MATERIALS PROVIDED:
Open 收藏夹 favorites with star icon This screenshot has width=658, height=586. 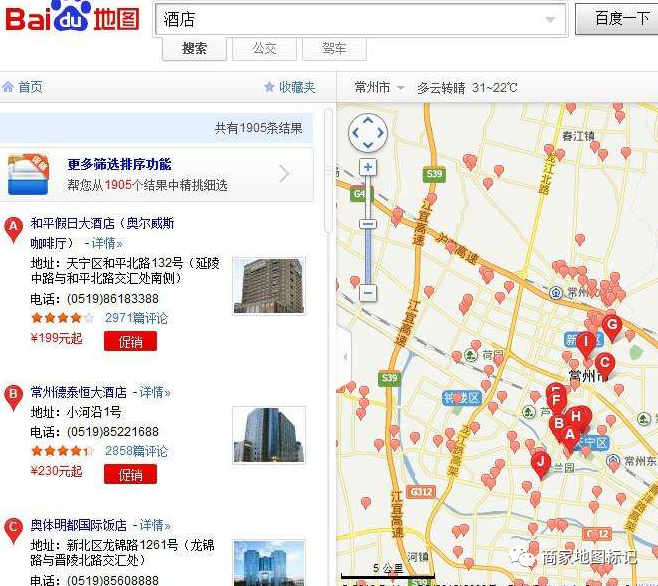(290, 88)
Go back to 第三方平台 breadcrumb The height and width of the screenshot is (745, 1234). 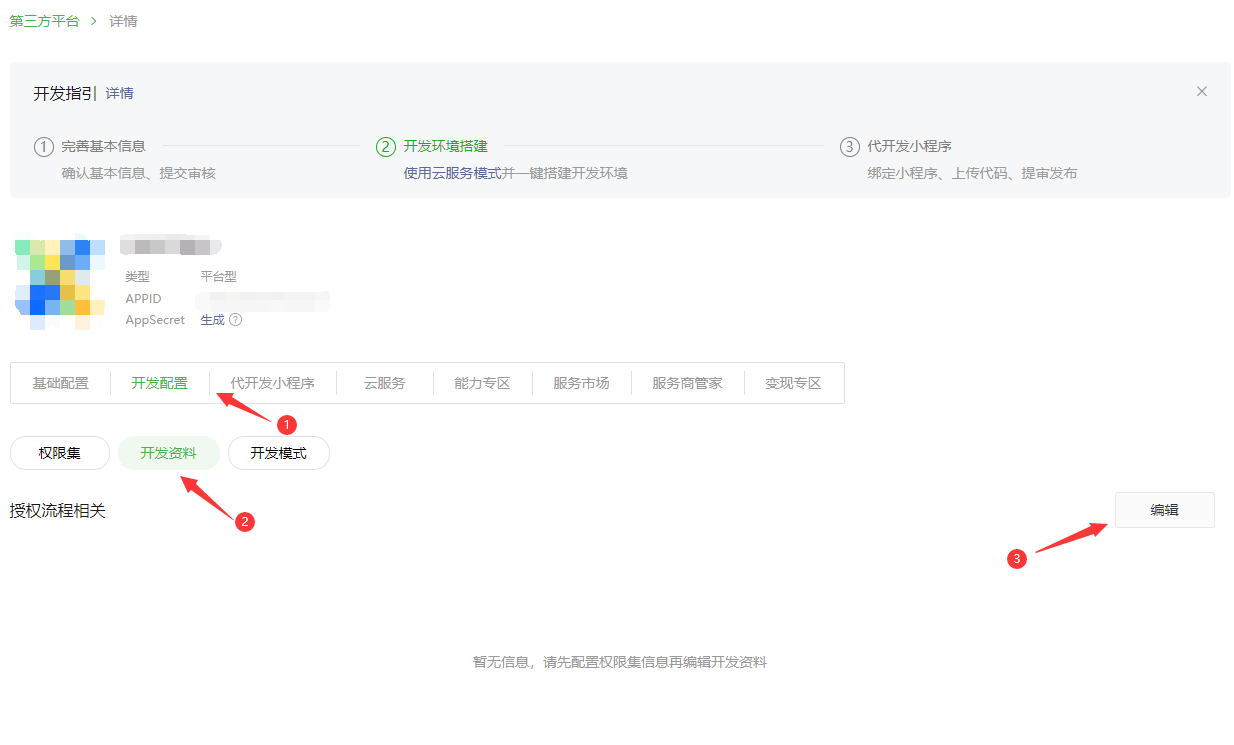click(x=44, y=21)
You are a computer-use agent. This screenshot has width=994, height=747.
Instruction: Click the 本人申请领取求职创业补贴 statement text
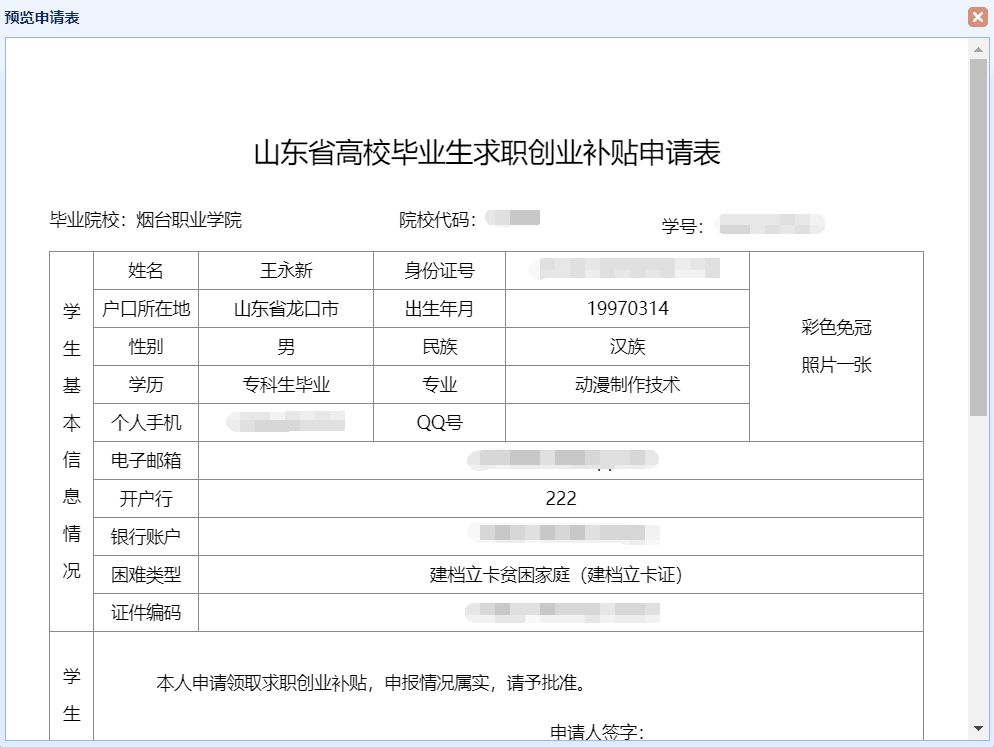point(370,684)
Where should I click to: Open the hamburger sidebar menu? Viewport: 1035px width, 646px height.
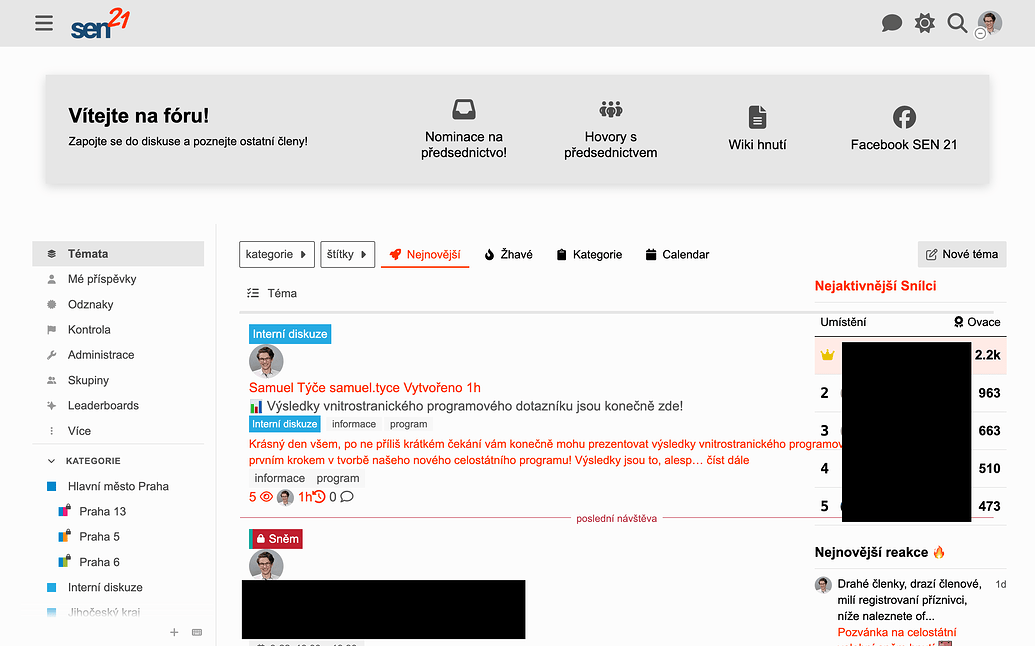[x=44, y=23]
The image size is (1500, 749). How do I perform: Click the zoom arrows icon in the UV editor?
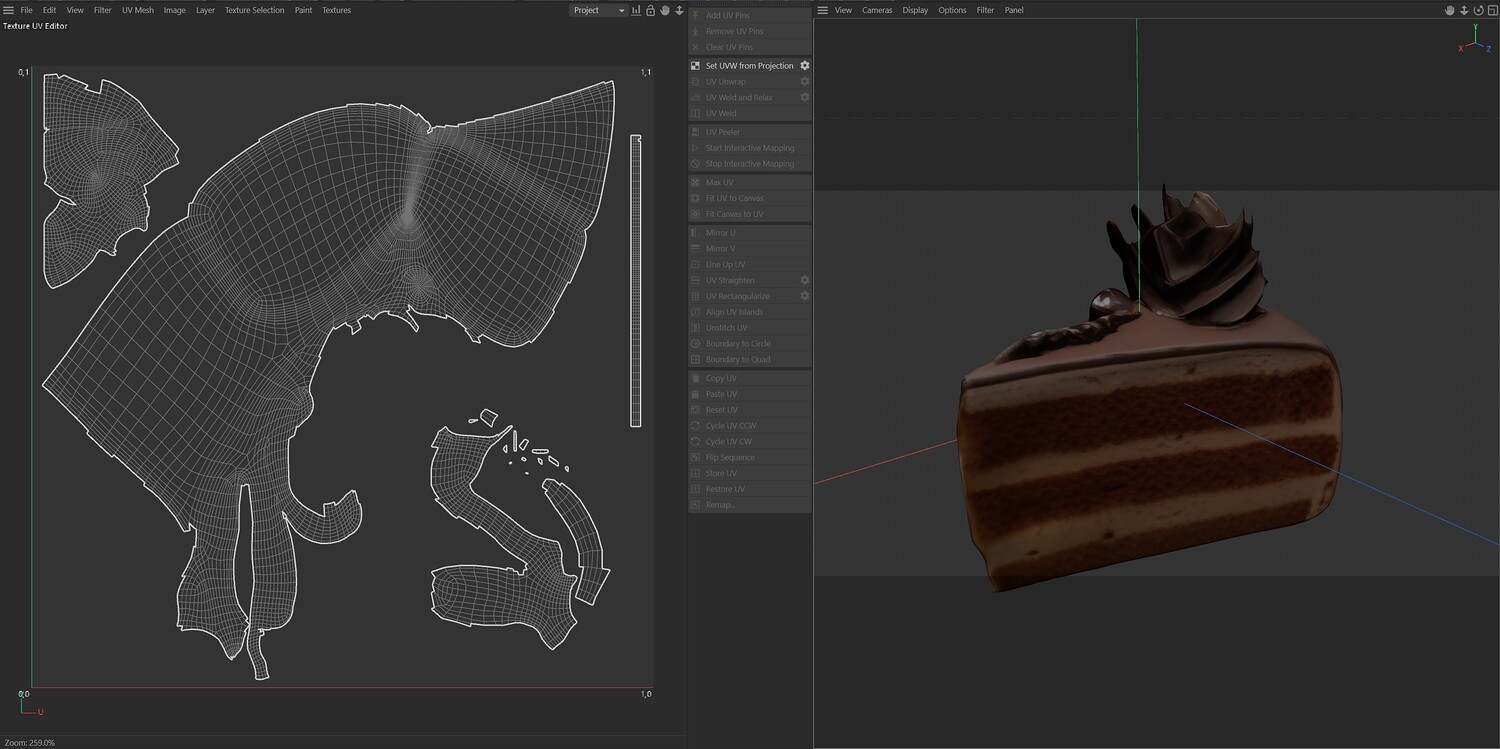coord(679,10)
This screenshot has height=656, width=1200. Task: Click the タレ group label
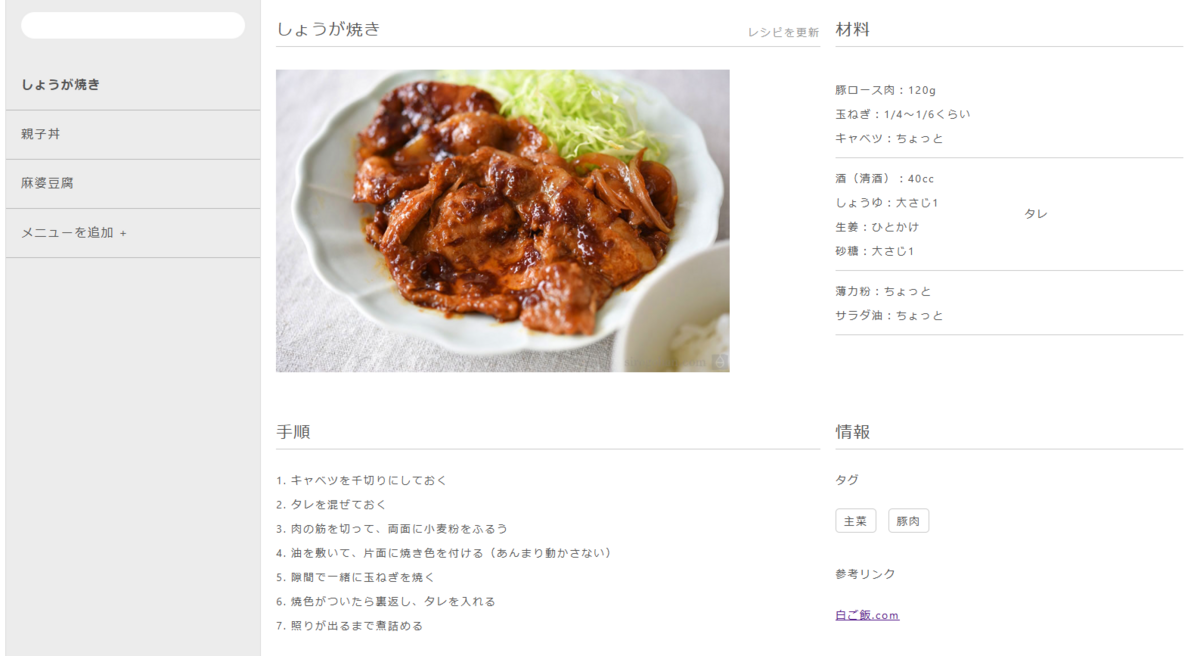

YOUR OBJECTIVE:
A word-for-word copy is needed of the lines from the line with "The image size" through the last line of the entries above, with both ends kept and the pictures dropped.

EXPECTED ANSWER:
The image size is (1500, 749). How do I perform: Click the zoom arrows icon in the UV editor?
coord(679,10)
This screenshot has height=656, width=1200. Task: Click the タレ group label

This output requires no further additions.